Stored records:
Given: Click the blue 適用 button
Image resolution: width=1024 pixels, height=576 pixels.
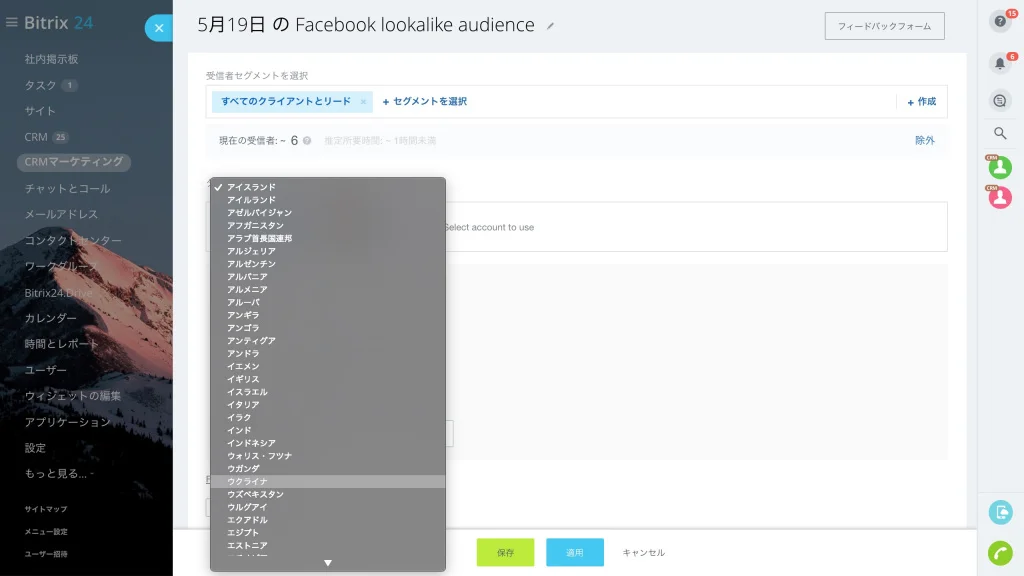Looking at the screenshot, I should point(575,552).
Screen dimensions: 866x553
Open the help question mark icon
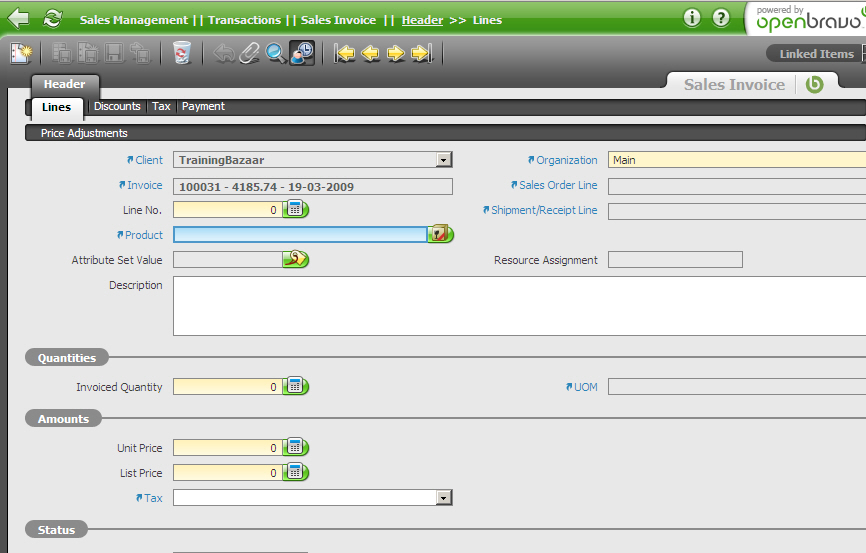click(721, 18)
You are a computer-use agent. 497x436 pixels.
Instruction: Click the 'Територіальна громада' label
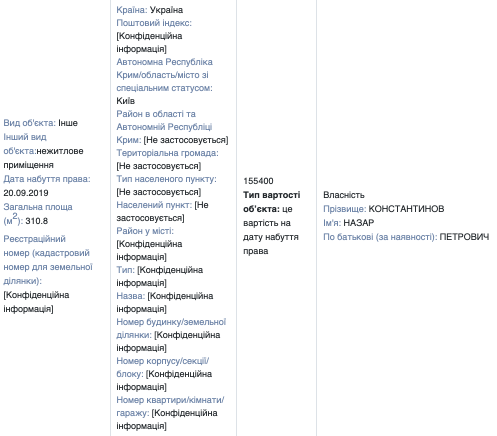[x=167, y=153]
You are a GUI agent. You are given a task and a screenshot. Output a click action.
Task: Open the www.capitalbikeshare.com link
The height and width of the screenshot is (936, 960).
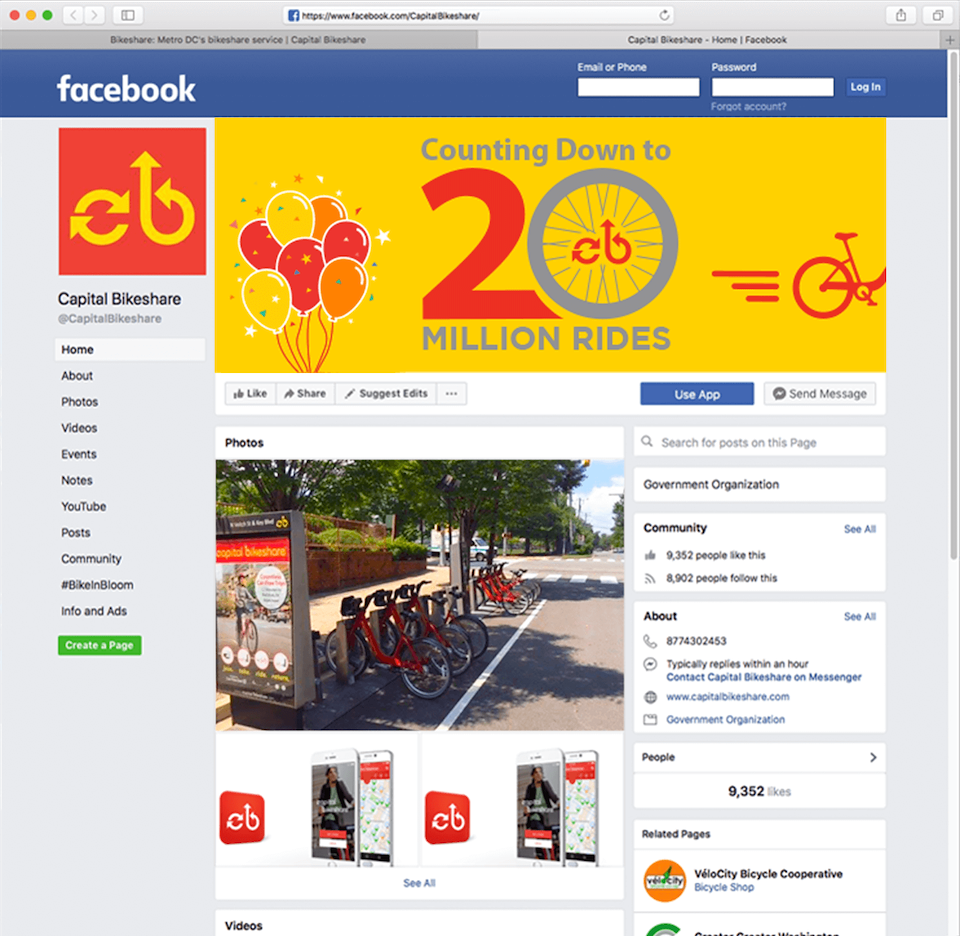(x=727, y=697)
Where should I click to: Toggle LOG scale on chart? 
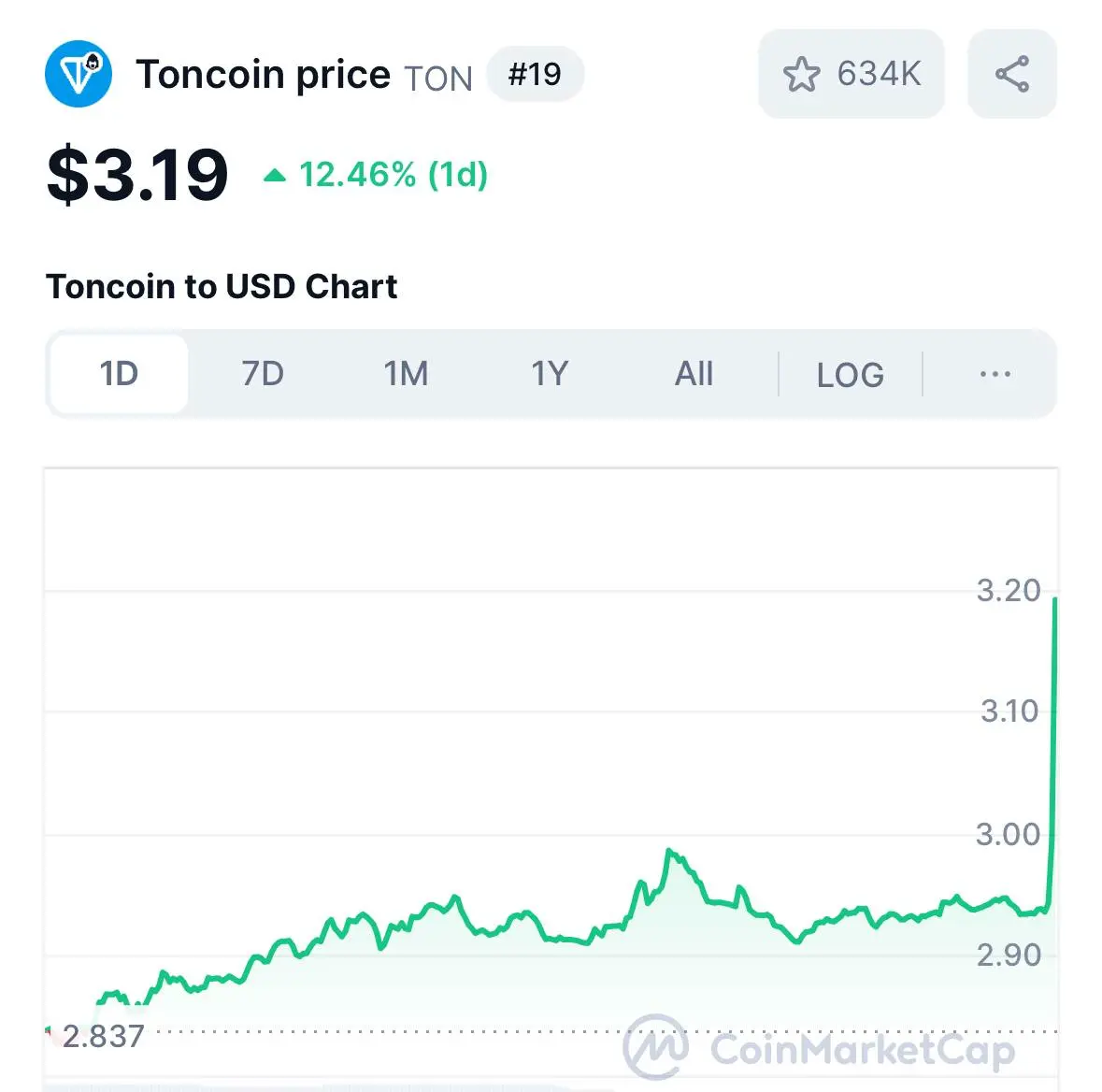pyautogui.click(x=851, y=375)

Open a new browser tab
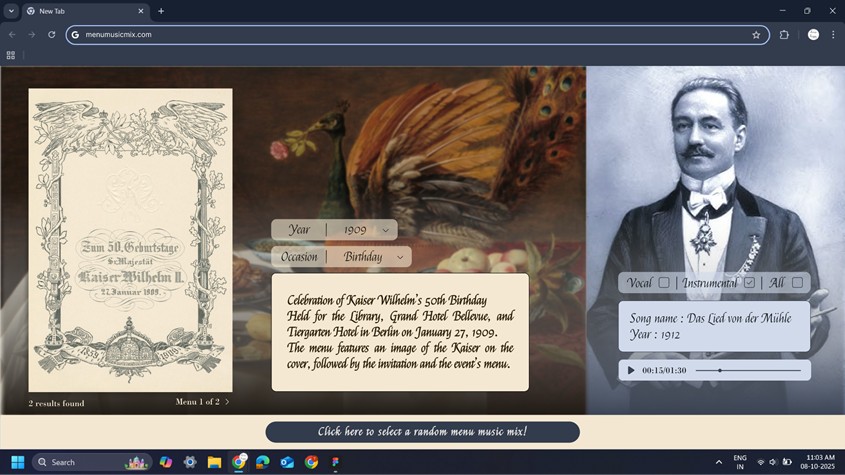pyautogui.click(x=161, y=11)
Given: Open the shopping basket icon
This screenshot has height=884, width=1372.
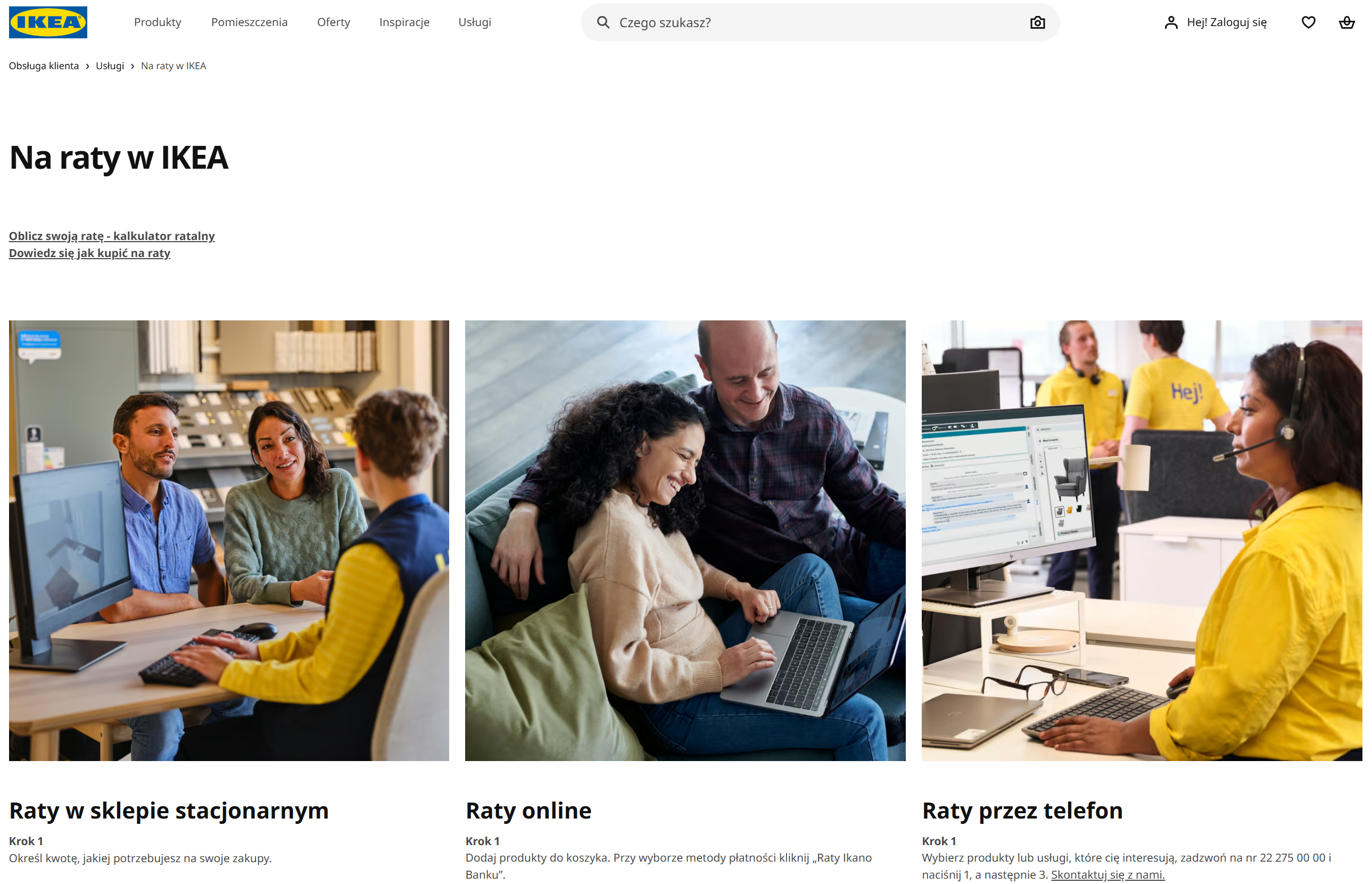Looking at the screenshot, I should pos(1346,22).
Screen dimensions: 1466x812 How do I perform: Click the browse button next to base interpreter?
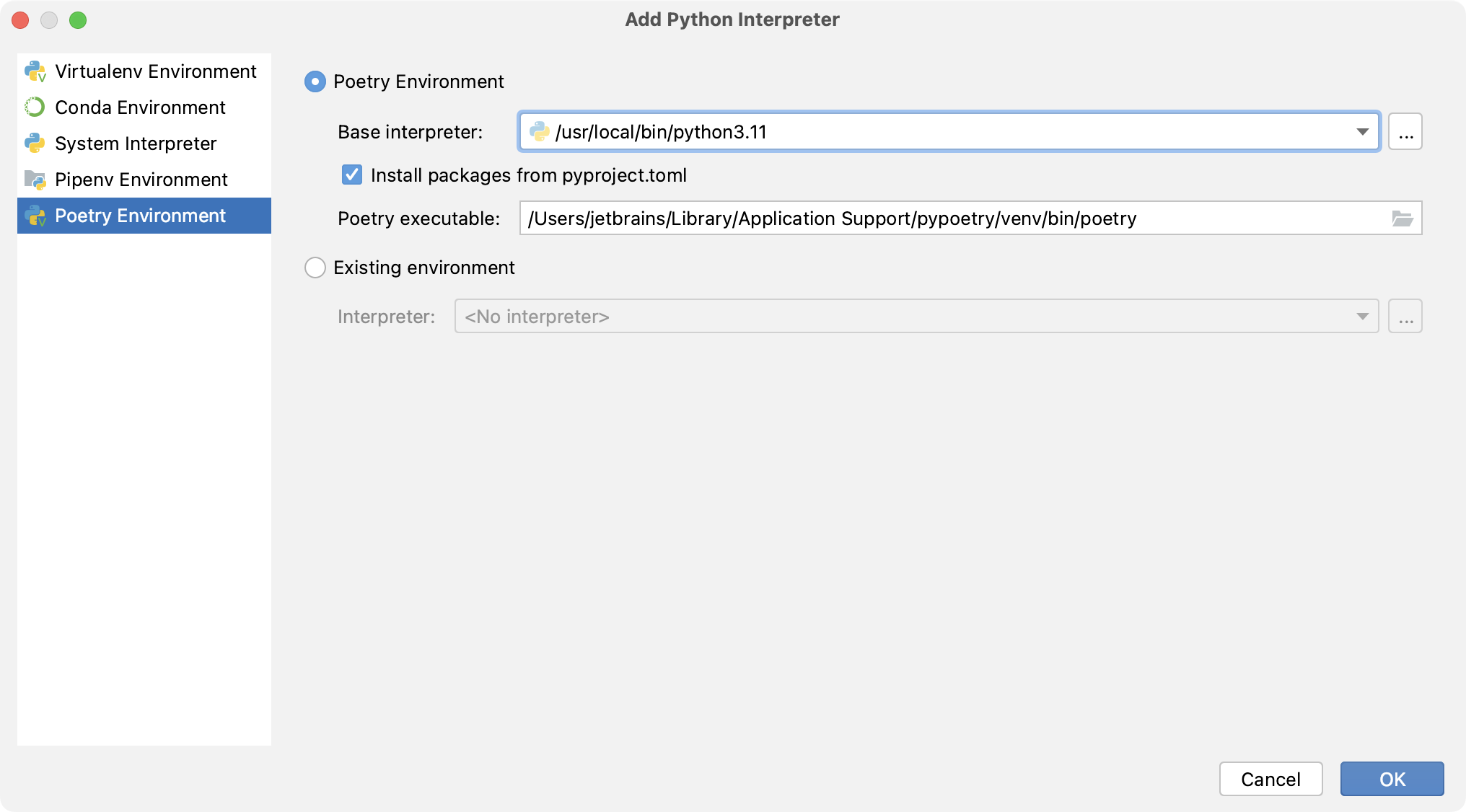pos(1405,132)
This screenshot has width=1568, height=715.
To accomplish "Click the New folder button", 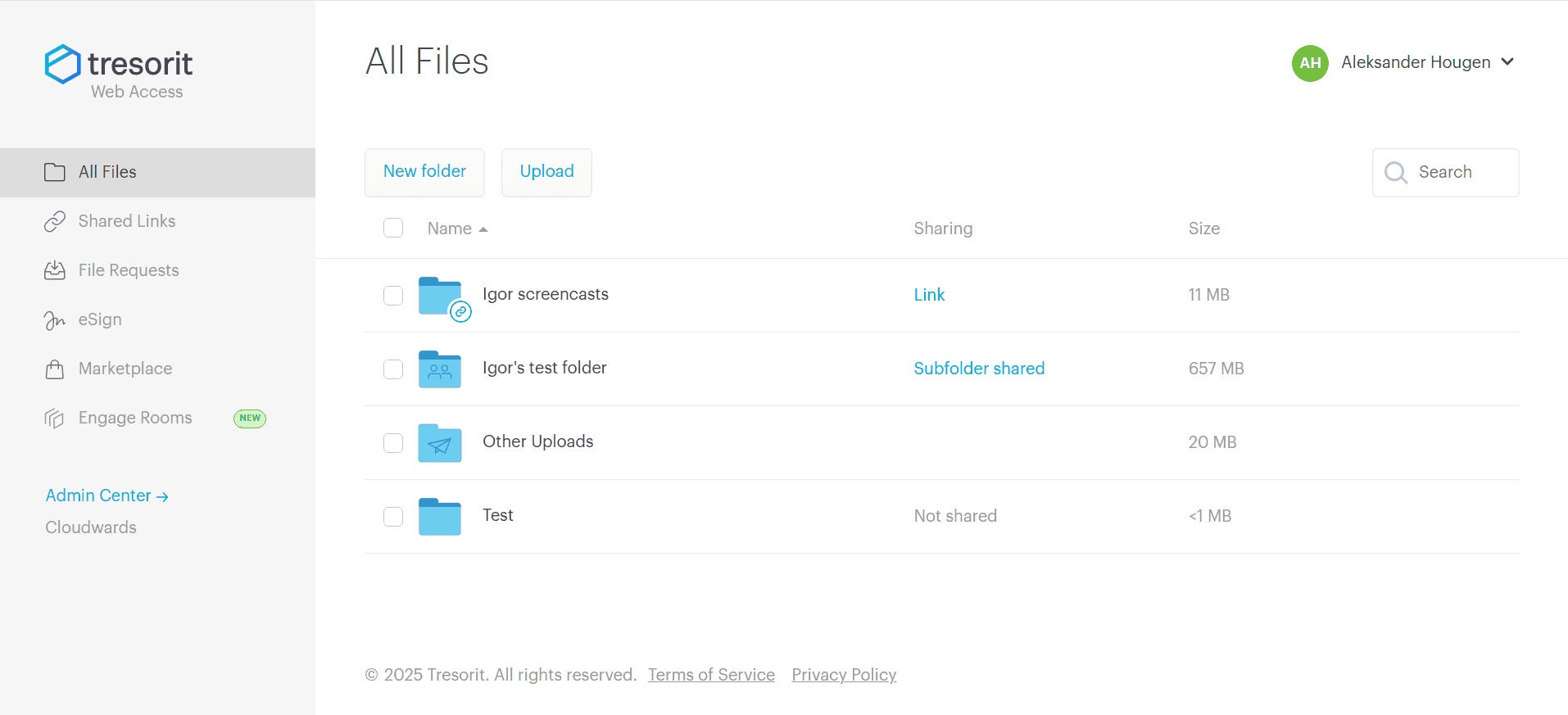I will 424,172.
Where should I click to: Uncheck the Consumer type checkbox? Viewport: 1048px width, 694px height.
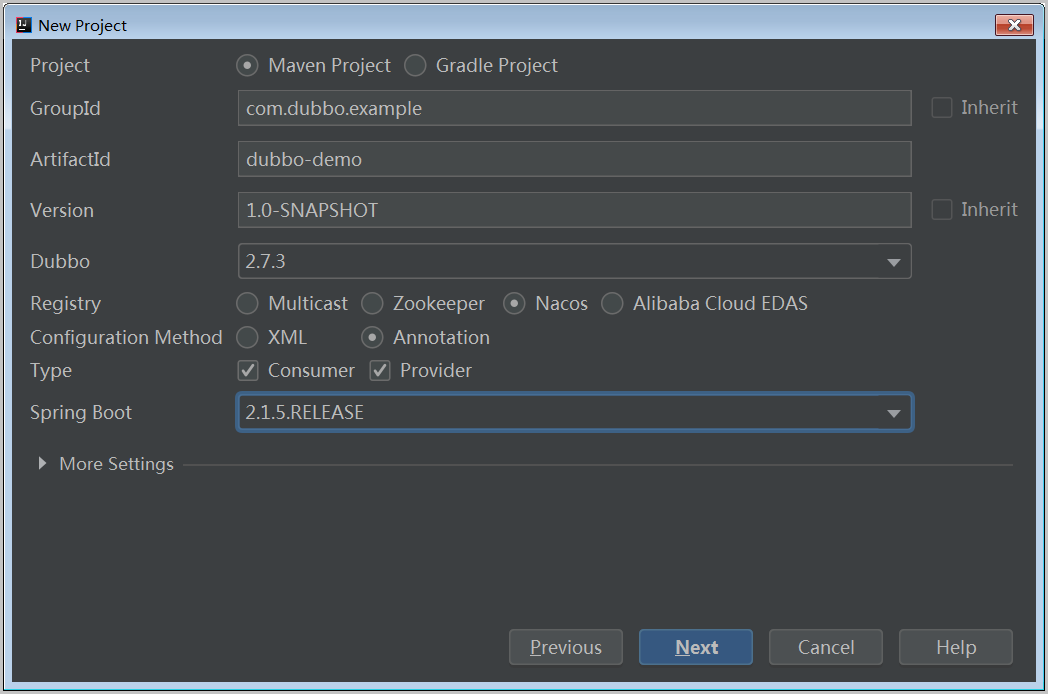tap(248, 371)
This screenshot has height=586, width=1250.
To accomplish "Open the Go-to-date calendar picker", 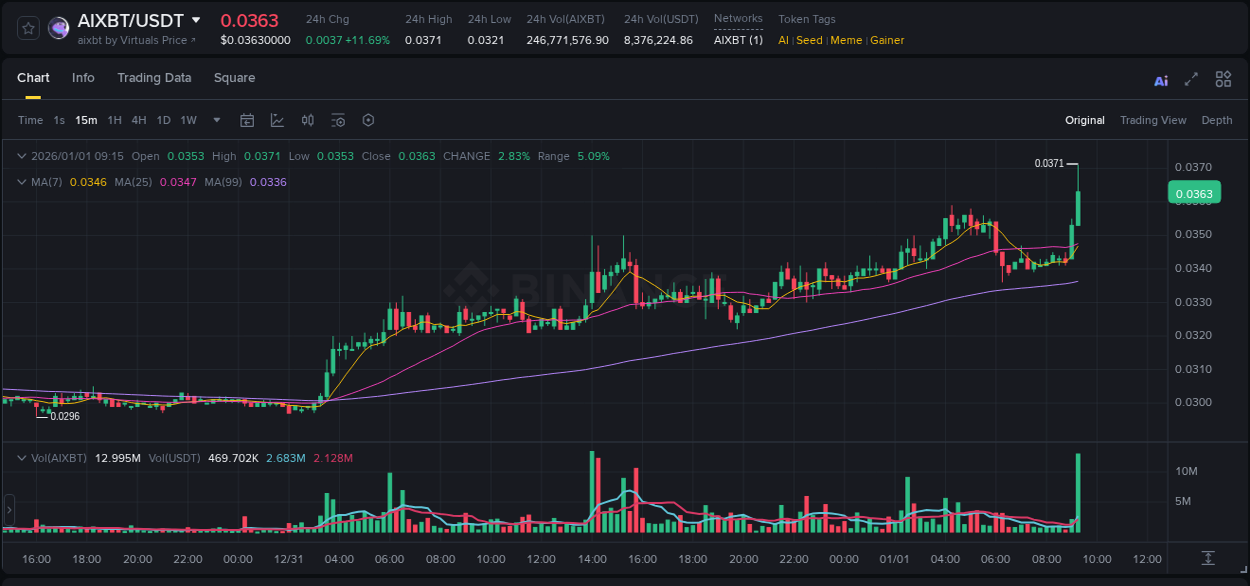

▶ **Problem to solve**: From the records above, copy only the lines running from the line containing "Screen dimensions: 866x553" to the line containing "Given: Open the shopping basket icon", both ends included. Leave the pictures out.

▶ **Result of this task**:
Screen dimensions: 866x553
Open the help question mark icon
click(721, 18)
You are a computer-use agent. 497x436 pixels.
Instruction: Click the 'Територіальна громада' label
[x=167, y=153]
You are a GUI agent. You are given a task and a screenshot. Output a click action.
Task: Open the www.capitalbikeshare.com link
The height and width of the screenshot is (936, 960).
(x=727, y=697)
Where should I click to: Toggle LOG scale on chart? 
pyautogui.click(x=851, y=375)

Open a new browser tab
pyautogui.click(x=161, y=11)
Given: Open the shopping basket icon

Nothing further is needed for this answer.